To me this sounds like saying "Lua should be kept as simple as possible to be readable by non-programmers", and while I generally agree with keeping the syntax simple and readable, I draw the line at omitting commonly-used operators and constructs - especially if it means the only way to perform those operations is much uglier without.
True, not everyone needs bit operators, and not everyone understands them, but this hardly seems like a reason not to have them.
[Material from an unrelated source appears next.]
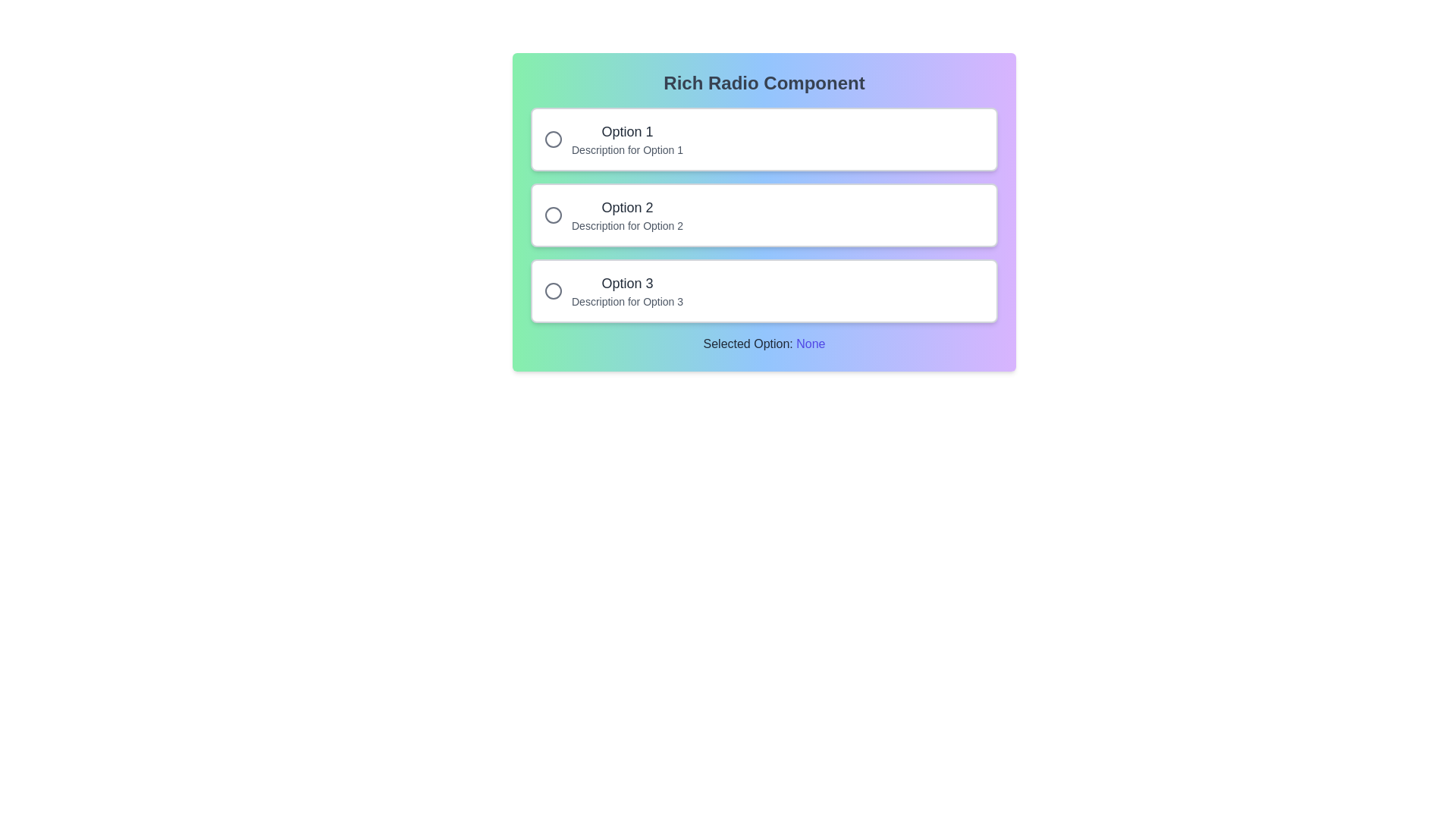 The width and height of the screenshot is (1456, 819). Describe the element at coordinates (627, 225) in the screenshot. I see `the text label reading 'Description for Option 2', which is styled in small gray font and positioned centrally below the 'Option 2' label in a vertical list of radio button options` at that location.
People who don't need them don't suffer from having them (adding them wouldn't give a noticeable increase to Lua's size or execution time); those who don't understand them probably aren't looking at code that uses them (XOR doesn't come up often in business logic, for example), and if they are, they're not terribly difficult to understand - especially if they work the same as in other languages such as C. Those who do need bit operations will likely appreciate the much cleaner syntax.
As an example, I once had to implement some very hairy decompiled code in Lua, that looked like several lines of such lovely constructs as:

T = (a << 24) | 0x10000000 | (((d & 0xF) >> 4) << 8) | ((d & 0xF0) >> 8) << 16) | (s + 0x100000)

That's ugly enough in C, but try rewriting it with, bit.bor() etc and it becomes a nightmare (and almost certainly gains a bug or two).
(I don't have my system working to look up what were the exact formulas; some of those shifts might not make sense in this made-up example, but such constructs existed in the original, shifting one way to mask off low bits, then the other way to combine the result with the rest of the data.)

One thing that worries me though is that Lua already uses the ^ operator for exponentiation. That's already tripped me up before, and if an XOR operator is added (which is also ^ in many languages), it's no doubt going to confuse people who expect one and get the other, regardless of whether ^ keeps its current meaning or becomes XOR. (In such languages exponentiation is usually ** or doesn't have its own operator.)